Fusion is a Big Idea. A Big Idea is something that once someone thinks it up, someone feels compelled to do it, with no other justification than “because it’s there”. It worked for Everest; but did climbing Everest do anything for the rest of us? Did putting a man on the moon do anything for the rest of us, other than spin-offs and side effects? Building the first atomic bomb was a Big Idea; that one didn’t work out so well.
Fusion might work, eventually, but even if it does, it may never be a practical energy source. Like getting to the moon, if we reach that point we can declare victory and give up, or say “now what?”. Did finding a Higgs boson change life for the better? If you need a pyramid building project, go for it.

tomwys1
December 22, 2015 11:04 am

Nice to see this progress, but still no attempt described to even try to extract some of the million degreeC heat energy produced, even for a tenth of a second. Until this is done, we’re just playing with expensive toys!
More promising is LFTR activity.

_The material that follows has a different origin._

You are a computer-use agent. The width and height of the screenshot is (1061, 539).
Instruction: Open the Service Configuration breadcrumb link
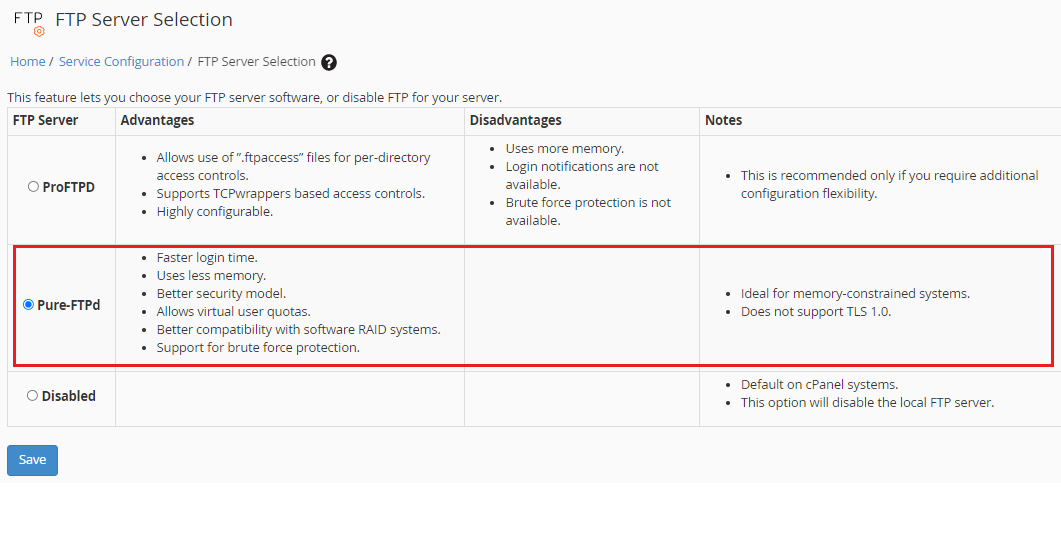coord(121,62)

Here’s a compilation of Thorium progress. The BIG mistake is that their proponents called the devices LFTR for Liquid Floride Thorium Reactor, instead of LIFG for Liquid Floride Thorium Generator. They have yet to figure it out, and thus continue to scare people away from it. Here’s the Thoriumnergyreport update:
http://www.thoriumenergyreport.org

tomwys1
Reply to  tomwys1
December 22, 2015 11:10 am

It should be “Fluoride”
My French spellchecker messed it up! Sorry!